=== DATA FOR THIS TASK ===

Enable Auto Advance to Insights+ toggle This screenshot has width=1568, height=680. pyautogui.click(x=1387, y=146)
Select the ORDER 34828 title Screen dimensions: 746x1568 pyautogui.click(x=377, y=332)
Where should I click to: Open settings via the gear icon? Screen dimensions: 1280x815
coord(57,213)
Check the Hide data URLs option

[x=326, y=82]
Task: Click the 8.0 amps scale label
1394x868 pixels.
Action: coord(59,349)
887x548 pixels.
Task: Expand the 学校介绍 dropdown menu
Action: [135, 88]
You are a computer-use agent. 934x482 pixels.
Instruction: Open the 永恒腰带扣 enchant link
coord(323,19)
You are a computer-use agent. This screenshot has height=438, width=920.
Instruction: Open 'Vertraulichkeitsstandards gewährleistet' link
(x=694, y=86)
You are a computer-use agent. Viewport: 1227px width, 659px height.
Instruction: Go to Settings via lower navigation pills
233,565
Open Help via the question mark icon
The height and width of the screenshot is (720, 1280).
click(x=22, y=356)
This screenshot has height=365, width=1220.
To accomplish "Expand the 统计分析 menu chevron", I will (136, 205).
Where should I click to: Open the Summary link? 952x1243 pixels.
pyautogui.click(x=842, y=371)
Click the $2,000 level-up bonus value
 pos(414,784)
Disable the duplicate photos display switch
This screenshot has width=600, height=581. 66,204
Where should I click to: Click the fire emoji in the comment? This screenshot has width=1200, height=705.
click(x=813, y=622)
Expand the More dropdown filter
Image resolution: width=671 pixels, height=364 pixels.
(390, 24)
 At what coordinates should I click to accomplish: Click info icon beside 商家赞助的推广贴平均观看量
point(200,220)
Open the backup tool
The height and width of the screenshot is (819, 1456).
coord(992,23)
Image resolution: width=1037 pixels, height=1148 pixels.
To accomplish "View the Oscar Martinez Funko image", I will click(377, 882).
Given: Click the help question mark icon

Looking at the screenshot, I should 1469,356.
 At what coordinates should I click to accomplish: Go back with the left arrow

===

ACTION ITEM:
Each line in the data where the string "computer" occurs should be identified and copied.

ANSWER FOR THE TASK:
You are a computer-use agent. 934x482 pixels.
You are a computer-use agent. This screenshot has height=438, width=920.
You are a computer-use agent. Viewport: 1227px width, 659px height.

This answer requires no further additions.